As of the end of Q3 of 2014, Ukrainian GSM operator life:) serves 13.6 million subscribers of prepaid, contract and corporate subscription. Company provides roaming opportunities in 184 countries via more than 456 roaming partners. The operator was the first mobile network operator in Ukraine to introduce EDGE technology that offers high speed data transfer. Now the technology is enabled in 100% life:) network.

As of today, six lifecell customer service centers and 193 exclusive shops operate in 103 cities of Ukraine.
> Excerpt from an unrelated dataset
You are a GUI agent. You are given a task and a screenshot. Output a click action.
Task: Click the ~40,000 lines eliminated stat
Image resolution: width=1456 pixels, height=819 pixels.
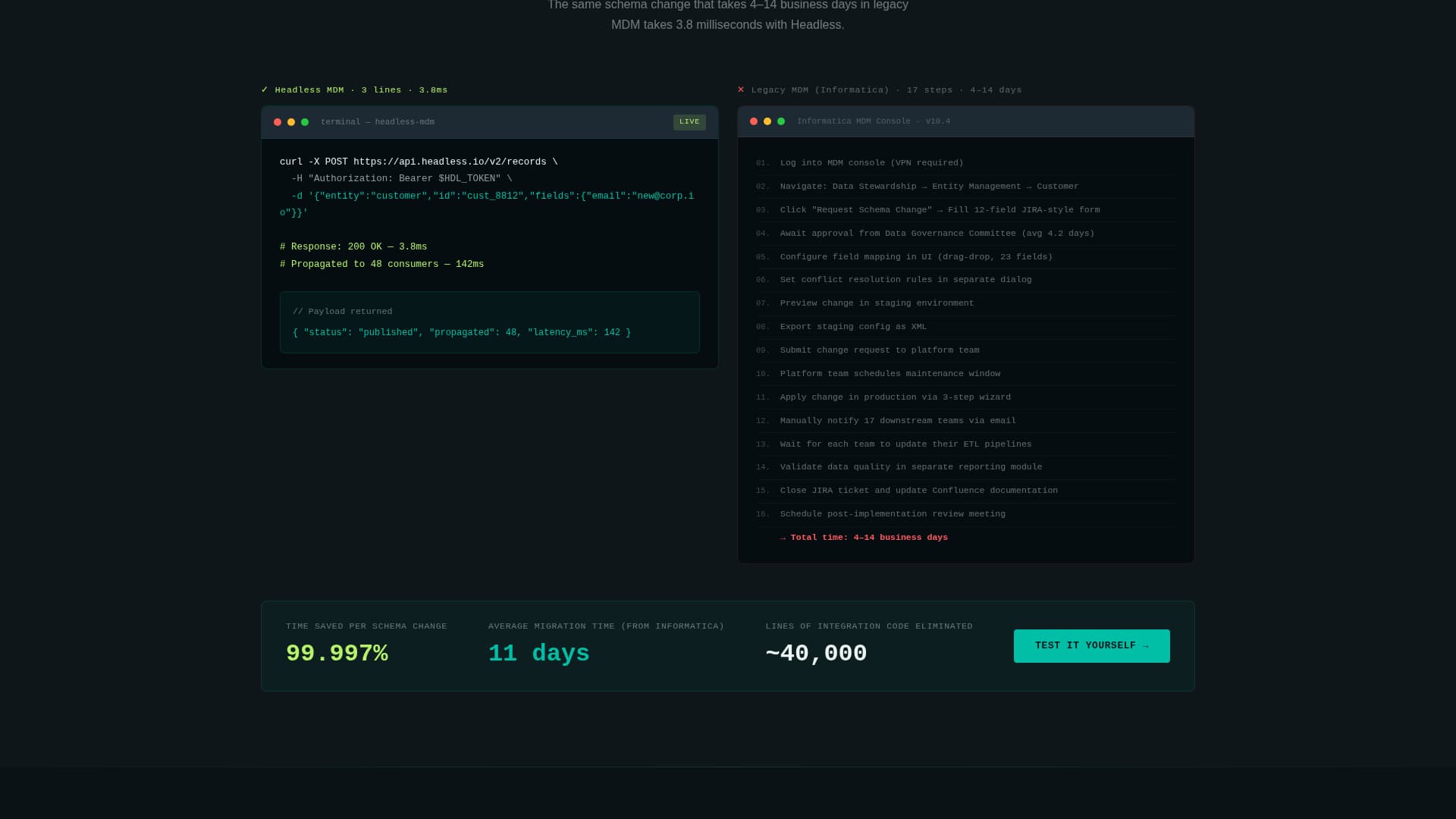click(x=815, y=652)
In addition, life:) subscribers can order life:) services through 153 branded points of sale and 49 487 GSM and non-GSM sales points throughout Ukraine.

==History==
In January 2005, Astelit launched GSM-1800 service under the life:) brand, and has attracted 7.6 million contract and prepaid subscribers by December 2007.

In June 2011, it was reported that Russian conglomerate Alfa Group was negotiating a deal to purchase the 45% share in Astelit.

In July 2015, Turkcell completed the acquisition of a 44.96% stake in the company owned by Rinat Akhmetov's SCM Holdings.

In 2017, the company ended its operations in Ukraine's Russian-occupied territories Donetsk People's Republic and Luhansk People's Republic.

In 2018, the operator received licenses for 4G LTE in the ranges of 2600 MHz and 1800 MHz. On March 30, 2018, lifecell launched LTE Advanced Pro standard in about 20 cities of Ukraine. First and foremost, Kyiv, Lviv, Kharkiv, Odesa and Dnipro. The company launched its 4G network on 1 July 2018. It is planned that by the end of 2018 the new standard will be available in 1500 cities, covering up to 50% of the total population of Ukraine.

In January 2025, dual stack IPv6/IPv4 network was made available to mobile customers.

==Corporate social responsibility==
In 2007, lifecell joined the UN Global Compact, as an initiative to encourage CSR (corporate social responsibility) practices by example including the 10 basic principles of human rights, labor standards, environmental protection and anti-corruption measures.